A worthy man remembered – then and now
Sometimes life and historical research combine to throw up seemingly puzzling or even random media attention and/or ‘issues of the moment’. Take the current splash of publicity surrounding the remarkable tale of the splendid Walter Tull – the black or, to be specific, half-black – footballer who became a British army officer in the First World War.
See here for a representative report upon his life – BBC SPORT
This year is the occasion of the centenary of his death, killed in action on the Somme. There is currently a campaign, supported by a number of MPs, to get Tull awarded a posthumous Military Cross and Phil Vasili (who has written his biography) has been doing a hectic round of commendable radio and television interviews expanding upon his life and times.

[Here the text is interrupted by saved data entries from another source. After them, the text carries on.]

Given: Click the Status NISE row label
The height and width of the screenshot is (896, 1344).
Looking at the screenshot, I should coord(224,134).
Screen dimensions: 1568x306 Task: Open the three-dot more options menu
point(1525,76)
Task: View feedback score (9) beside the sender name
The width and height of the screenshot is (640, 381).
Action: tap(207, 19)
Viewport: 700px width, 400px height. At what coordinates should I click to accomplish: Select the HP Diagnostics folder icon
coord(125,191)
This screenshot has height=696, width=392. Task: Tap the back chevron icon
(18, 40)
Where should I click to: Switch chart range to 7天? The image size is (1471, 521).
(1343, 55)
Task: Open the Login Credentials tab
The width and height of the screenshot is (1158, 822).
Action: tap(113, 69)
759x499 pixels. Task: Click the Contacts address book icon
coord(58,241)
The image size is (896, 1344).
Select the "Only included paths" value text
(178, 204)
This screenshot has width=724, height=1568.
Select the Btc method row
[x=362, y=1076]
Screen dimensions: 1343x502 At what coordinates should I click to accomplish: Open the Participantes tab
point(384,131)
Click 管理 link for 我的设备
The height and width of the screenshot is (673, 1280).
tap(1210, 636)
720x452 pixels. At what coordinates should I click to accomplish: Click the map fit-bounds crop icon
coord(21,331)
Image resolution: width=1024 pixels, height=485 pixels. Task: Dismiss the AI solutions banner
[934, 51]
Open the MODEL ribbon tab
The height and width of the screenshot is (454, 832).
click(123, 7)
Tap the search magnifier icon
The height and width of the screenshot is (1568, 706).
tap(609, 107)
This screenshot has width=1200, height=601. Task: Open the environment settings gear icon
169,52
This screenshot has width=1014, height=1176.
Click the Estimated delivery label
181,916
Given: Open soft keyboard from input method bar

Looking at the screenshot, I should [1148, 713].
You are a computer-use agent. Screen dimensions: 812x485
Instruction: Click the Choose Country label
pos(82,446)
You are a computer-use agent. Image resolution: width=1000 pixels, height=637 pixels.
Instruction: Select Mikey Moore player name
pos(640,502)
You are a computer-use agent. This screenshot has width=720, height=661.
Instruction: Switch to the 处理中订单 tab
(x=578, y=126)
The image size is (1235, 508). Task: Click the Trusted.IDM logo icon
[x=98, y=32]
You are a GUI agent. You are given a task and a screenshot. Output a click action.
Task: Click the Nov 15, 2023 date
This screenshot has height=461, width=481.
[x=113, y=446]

Despite its awful ‘war to end all wars’ WW1 context the heart-warming ‘good feel’ story of Tull’s rise from poverty and deprivation to sporting and then relative military prominence is undoubtedly worth telling and – in the modern ‘diversity’ of the 21st Century – a positive example of which the nation can be proud.
My only comment today is the impression being given that Walter Tull has suddenly and recently been rescued from obscurity. Nothing could be further from the truth. I’ve been interested in – and indeed hobby-researching – the First World War for over forty years and, because of my love of sport, Tull’s was one of the first ‘individual soldier’ stories that I ever came across and/or looked into.
Here’s a link to the home page of one of the most fascinating websites that I’ve ever come across. I said that not only because it is an inexhaustible source of information about its subject but because of its admirable ability to keep every adherent who ever goes to it – be they high and mighty, a veteran expert or a nervous first-time visitor – humble and respectful. Not least because we are constantly reminded by it that the more we learn, the still more there is to know.